Bleibt nur die Frage, inwiefern Kolo das mitbringen kann. Er spricht weder Deutsch noch Englisch fließend. Als Spieler orientierte er sich im letzten Jahr stark an Rami. Mit Körpersprache und mit gutem Beispiel, so die Hoffnung der Gladbacher.

Ein stereotyper Kämpfer ist Kolodziejczak ohnehin nicht. "Wir holen hier keinen Holzhacker", sah sich Eberl zu einer Klarstellung gezwungen. Als Linksverteidiger hat der Franzose seine Karriere begonnen und hat dementsprechend auch Qualitäten in der Offensive. Die physischen Anlagen sind herausragend, Schnelligkeit wie Ausdauer bringt er mit. Eingeplant ist er jedoch eher für die zentrale Defensive.

Sicherheit dringend gesucht

Dort offenbarte Kolo bisweilen kleinere Fehler mit Ball am Fuß. Eine versprungene Annahme, ein verpasstes Abspiel. Er ist nicht derart sicher im Spielaufbau wie ein Jerome Boateng, hat aber überdurchschnittliche Qualitäten. Das Manko wird Gladbach bewusst gewesen sein, ein Wintertransfer erfüllt jedoch selten alle Wünsche.

Bleibt Trainer Hecking bei der Dreierkette, wäre der Neuzugang ein idealer Halbverteidiger. So kann er seine Schnelligkeit ausspielen und gelegentlich nach vorne stoßen. Gleichzeitig hat er stets eine Absicherung im Rücken.

Sicherheit ist ohnehin das, was Kolodziejczak in Mönchengladbach sucht. Der Abschied aus Sevilla war kurz und schmerzlos, er ist bereit, sich auf ein neues Kapitel voll einzulassen. "Es ist Zeit, dass ich eine neue Situation finde und anfange, ab Winter andere Erfahrungen zu sammeln", sagte er Le Progres.

Ambitionen sind groß

Dazu zählt die Bundesliga, dazu zählt auch die Europa League. Denn der Neuzugang kommt trotz Tabellenplatz 14 mit großen Ambitionen. Die Qualifikation für den Europapokal soll möglichst gelingen, dafür will er selbst anpacken, seine Erfahrung einbringen und Verantwortung im Kader übernehmen.

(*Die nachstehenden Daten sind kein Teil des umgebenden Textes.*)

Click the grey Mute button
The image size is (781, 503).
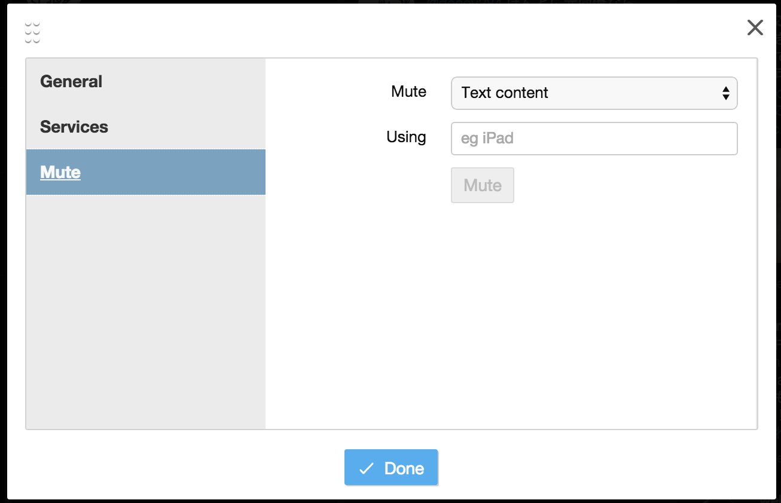[x=482, y=185]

Kann er seine Qualitäten voll entfalten, hat Gladbach einen Treffer gelandet. Bis 2021 läuft der Vertrag, genug Zeit um sich für die Nationalmannschaft anzubieten. Bei der französischen U20-Auswahl war zuletzt Schluss. Der Verteidiger gab an, gerne für das Land seines Vaters aufzulaufen. Bisher blieb der Anruf von Polen allerdings aus. Auf der Bundesliga-Bühne kann er sich empfehlen.